MATERIAL FOR THIS TASK.
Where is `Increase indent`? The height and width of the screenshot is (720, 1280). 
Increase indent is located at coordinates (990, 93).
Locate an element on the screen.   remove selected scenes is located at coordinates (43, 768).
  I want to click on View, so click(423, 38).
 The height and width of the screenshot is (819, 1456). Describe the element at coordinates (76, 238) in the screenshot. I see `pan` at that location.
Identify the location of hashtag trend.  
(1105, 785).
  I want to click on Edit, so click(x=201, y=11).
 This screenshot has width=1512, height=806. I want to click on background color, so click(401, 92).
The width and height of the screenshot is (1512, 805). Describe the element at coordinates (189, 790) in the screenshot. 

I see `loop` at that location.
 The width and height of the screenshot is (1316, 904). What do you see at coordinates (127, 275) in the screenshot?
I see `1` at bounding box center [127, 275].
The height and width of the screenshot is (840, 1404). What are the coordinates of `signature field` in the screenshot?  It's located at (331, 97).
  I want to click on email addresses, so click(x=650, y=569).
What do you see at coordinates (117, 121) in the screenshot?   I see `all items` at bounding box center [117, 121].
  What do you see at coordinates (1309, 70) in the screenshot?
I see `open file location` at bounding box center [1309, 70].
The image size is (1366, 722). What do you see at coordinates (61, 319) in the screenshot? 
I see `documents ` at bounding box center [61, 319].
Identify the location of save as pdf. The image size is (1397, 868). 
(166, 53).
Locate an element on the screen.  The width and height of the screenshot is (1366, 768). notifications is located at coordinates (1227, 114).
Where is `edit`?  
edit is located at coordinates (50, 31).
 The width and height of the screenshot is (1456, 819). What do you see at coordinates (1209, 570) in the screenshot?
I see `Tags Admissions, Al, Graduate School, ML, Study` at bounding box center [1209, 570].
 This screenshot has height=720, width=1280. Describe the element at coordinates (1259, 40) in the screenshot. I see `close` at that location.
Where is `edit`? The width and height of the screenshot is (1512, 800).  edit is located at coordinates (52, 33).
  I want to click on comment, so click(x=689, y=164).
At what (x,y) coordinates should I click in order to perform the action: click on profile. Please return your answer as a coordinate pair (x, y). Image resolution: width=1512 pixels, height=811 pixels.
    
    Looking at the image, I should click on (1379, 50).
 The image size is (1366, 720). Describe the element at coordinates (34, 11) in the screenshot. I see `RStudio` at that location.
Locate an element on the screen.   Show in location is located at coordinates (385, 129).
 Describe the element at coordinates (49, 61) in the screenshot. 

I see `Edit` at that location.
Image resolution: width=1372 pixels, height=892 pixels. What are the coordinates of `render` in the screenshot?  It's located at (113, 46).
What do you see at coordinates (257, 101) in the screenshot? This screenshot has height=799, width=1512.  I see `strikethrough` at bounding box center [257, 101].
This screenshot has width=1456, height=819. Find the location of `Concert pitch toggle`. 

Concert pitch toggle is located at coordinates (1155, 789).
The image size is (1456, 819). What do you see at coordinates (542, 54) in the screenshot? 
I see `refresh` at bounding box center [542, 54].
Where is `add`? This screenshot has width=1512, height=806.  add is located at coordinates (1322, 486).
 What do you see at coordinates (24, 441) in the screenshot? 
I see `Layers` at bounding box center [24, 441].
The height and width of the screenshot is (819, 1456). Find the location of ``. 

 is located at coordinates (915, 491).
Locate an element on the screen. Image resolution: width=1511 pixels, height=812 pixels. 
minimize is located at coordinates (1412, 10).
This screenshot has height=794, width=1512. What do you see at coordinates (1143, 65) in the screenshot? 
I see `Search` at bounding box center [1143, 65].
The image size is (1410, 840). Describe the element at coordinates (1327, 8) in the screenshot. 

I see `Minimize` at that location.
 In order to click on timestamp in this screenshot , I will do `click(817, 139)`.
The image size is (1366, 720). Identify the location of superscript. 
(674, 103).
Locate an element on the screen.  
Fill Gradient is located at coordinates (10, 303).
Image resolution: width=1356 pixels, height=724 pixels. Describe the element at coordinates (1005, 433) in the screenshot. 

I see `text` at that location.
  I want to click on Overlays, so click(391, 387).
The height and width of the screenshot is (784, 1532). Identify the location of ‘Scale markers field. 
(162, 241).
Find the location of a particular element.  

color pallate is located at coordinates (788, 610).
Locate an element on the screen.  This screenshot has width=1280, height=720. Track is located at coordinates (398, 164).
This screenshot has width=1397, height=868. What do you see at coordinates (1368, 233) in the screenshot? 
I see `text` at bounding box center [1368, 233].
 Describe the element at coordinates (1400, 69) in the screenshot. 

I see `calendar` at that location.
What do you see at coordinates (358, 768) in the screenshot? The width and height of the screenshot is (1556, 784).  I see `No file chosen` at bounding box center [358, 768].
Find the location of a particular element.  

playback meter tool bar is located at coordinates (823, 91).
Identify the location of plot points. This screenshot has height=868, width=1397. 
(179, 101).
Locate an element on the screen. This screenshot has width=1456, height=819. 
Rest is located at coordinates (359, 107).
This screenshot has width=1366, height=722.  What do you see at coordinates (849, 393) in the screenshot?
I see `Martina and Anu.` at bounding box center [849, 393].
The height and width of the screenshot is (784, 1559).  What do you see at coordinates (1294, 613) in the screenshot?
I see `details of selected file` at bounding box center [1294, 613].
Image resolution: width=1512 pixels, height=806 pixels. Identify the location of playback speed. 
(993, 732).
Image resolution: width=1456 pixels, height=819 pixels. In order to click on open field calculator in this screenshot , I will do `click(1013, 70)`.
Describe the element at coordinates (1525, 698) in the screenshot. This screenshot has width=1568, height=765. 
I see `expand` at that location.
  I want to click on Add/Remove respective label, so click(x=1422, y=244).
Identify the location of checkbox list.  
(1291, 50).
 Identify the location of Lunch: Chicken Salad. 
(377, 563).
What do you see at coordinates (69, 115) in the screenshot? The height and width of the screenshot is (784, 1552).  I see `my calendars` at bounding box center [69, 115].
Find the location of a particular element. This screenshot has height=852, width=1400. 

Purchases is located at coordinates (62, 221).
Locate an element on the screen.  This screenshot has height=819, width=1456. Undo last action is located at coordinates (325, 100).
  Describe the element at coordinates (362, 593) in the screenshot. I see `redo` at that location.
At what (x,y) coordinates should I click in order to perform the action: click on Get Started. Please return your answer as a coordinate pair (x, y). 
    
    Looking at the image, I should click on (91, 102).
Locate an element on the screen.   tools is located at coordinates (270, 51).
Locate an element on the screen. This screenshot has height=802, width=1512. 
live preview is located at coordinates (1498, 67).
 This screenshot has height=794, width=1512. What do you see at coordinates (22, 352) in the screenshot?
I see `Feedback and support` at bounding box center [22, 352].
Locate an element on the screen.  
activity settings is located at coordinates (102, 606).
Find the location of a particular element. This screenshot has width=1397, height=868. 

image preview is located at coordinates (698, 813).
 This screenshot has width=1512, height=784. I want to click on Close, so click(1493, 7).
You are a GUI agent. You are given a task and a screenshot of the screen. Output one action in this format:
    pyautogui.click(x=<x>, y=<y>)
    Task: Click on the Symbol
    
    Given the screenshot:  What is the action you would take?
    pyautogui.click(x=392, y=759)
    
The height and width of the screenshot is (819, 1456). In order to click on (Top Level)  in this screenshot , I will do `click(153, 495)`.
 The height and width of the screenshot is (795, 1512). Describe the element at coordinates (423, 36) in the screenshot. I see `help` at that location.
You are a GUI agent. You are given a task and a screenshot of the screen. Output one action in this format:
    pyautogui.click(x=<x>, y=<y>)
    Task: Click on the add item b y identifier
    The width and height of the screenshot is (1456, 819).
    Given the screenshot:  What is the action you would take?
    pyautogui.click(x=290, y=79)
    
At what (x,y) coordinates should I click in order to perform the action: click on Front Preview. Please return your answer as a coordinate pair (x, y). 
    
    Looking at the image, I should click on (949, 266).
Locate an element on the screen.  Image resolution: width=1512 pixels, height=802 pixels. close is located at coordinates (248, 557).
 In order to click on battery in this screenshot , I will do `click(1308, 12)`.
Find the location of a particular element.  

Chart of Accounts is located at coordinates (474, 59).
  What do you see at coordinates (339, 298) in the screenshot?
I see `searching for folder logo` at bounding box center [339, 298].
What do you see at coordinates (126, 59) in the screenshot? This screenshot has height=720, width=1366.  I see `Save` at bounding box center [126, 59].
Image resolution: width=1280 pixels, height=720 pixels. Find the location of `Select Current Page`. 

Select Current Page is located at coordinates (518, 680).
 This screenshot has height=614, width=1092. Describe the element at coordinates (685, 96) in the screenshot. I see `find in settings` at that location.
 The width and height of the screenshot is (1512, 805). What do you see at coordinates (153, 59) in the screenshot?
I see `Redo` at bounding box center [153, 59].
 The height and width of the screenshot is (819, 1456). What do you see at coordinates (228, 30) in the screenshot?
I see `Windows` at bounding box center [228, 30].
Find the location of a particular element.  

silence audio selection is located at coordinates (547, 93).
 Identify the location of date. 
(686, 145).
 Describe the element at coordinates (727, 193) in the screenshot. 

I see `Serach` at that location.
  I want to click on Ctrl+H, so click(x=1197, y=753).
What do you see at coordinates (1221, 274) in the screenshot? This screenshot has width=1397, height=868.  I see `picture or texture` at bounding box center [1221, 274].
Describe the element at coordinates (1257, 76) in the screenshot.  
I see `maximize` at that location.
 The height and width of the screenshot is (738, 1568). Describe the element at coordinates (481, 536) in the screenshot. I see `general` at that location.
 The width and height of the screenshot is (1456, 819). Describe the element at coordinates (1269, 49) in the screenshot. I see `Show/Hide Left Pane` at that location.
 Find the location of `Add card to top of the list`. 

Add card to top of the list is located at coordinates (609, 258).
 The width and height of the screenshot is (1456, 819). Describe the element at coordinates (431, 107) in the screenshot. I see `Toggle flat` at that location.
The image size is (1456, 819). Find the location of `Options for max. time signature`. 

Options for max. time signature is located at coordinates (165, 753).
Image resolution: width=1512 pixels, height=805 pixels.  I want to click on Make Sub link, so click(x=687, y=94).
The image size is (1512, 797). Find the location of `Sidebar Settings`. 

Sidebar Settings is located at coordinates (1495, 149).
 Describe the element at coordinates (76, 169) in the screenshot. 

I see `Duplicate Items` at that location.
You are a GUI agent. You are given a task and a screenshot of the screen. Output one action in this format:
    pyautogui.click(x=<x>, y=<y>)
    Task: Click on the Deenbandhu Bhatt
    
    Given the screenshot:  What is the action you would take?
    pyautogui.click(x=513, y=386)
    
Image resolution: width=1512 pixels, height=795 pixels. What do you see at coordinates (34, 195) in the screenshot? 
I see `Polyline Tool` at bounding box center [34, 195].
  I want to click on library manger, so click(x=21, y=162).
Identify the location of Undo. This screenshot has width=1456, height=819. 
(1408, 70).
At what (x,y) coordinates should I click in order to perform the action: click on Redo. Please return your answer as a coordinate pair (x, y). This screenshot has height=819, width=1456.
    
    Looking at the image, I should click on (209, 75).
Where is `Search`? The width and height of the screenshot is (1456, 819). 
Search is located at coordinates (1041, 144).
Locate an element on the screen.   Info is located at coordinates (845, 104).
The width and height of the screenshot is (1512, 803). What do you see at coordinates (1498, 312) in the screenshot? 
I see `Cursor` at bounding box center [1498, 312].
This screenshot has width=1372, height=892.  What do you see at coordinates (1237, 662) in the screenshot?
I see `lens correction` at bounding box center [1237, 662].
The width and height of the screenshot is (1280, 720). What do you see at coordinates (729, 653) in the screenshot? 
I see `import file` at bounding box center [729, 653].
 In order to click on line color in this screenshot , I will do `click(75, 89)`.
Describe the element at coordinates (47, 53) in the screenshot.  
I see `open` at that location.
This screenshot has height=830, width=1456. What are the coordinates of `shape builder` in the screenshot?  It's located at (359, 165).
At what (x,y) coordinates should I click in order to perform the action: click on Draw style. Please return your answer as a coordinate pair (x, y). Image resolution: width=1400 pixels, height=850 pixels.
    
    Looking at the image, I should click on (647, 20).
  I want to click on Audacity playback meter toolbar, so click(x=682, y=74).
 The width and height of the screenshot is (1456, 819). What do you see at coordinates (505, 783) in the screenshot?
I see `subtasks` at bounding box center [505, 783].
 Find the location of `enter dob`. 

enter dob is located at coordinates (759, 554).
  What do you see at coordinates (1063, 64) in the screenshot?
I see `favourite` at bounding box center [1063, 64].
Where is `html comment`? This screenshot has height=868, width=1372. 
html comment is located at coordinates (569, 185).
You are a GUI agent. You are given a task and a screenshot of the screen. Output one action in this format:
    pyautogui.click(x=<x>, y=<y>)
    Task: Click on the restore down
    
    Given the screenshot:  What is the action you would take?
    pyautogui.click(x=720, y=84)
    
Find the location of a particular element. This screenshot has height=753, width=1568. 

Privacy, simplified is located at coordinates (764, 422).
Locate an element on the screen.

PROBLEM REQUIREMENTS.
Please update the records from the line containing "The image size is (1366, 722)." through the line containing "I want to click on comment, so", replacing "save as pdf" with "print to pdf" and leaving everything else unchanged. Give only those lines.

WRITTEN REPLY.
The image size is (1366, 722). What do you see at coordinates (61, 319) in the screenshot? 
I see `documents ` at bounding box center [61, 319].
Identify the location of print to pdf. The image size is (1397, 868). 
(166, 53).
Locate an element on the screen.  The width and height of the screenshot is (1366, 768). notifications is located at coordinates (1227, 114).
Where is `edit`?  
edit is located at coordinates (50, 31).
 The width and height of the screenshot is (1456, 819). What do you see at coordinates (1209, 570) in the screenshot?
I see `Tags Admissions, Al, Graduate School, ML, Study` at bounding box center [1209, 570].
 This screenshot has height=720, width=1280. Describe the element at coordinates (1259, 40) in the screenshot. I see `close` at that location.
Where is `edit`? The width and height of the screenshot is (1512, 800).  edit is located at coordinates (52, 33).
  I want to click on comment, so click(x=689, y=164).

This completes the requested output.